Decorative Arts in the Early Modern Era and Now Co-organizers: Giancarla Periti and Ulrich Pfisterer Decorative arts played a major role in shaping the visual identity of the early modern world. Scholarship over the past twenty years has enriched our understanding of the making of decorative objects, their multilayered interpretations and agency, and the significant impact of the decorative arts on the early modern visual culture of the Mediterranean, Asia and the New World. Additional topics addressed in recent studies have included the artisanal skills, technologies and seriality inherent to the production of decorative arts, their circulation across distant geographical areas, and their network of social, economic and artistic interrelations.

We seek proposals that confront the critical and epistemological issues concerning the place of decorative arts in the enlarged early modern world and that consider how they impacted the decentering of the visual culture of the period.
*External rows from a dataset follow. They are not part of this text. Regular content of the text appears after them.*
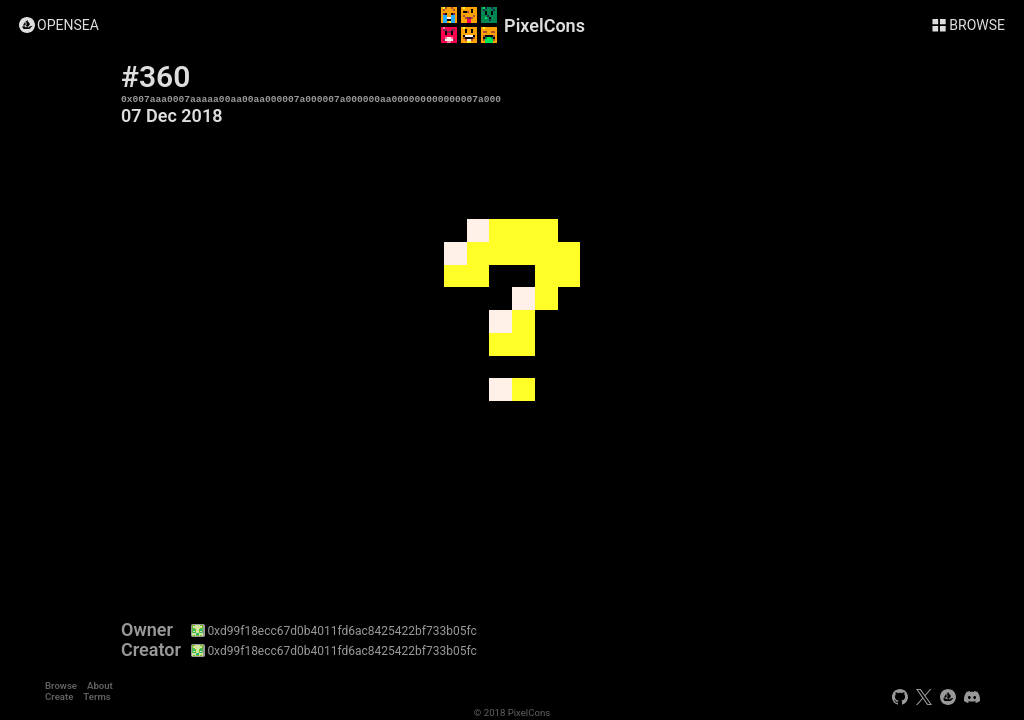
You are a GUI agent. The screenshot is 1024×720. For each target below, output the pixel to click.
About (100, 685)
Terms (96, 696)
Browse (61, 685)
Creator (151, 650)
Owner (147, 630)
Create (59, 696)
Other topics of interest can include gendered approaches and interactions with decorative arts or attempts to interrogate categories of decorative arts employing more refined historically or theoretically-driven concepts than the labels of "minor" and "applied" used in the past. Please send proposals to Giancarla Periti ([email protected]) and Ulrich Pfisterer ([email protected]) by July 27, 2018.

As per RSA guidelines, proposals should include the following materials: 1) abstract (150-word maximum); 2) and a succinct curriculum vitae (300-word maximum).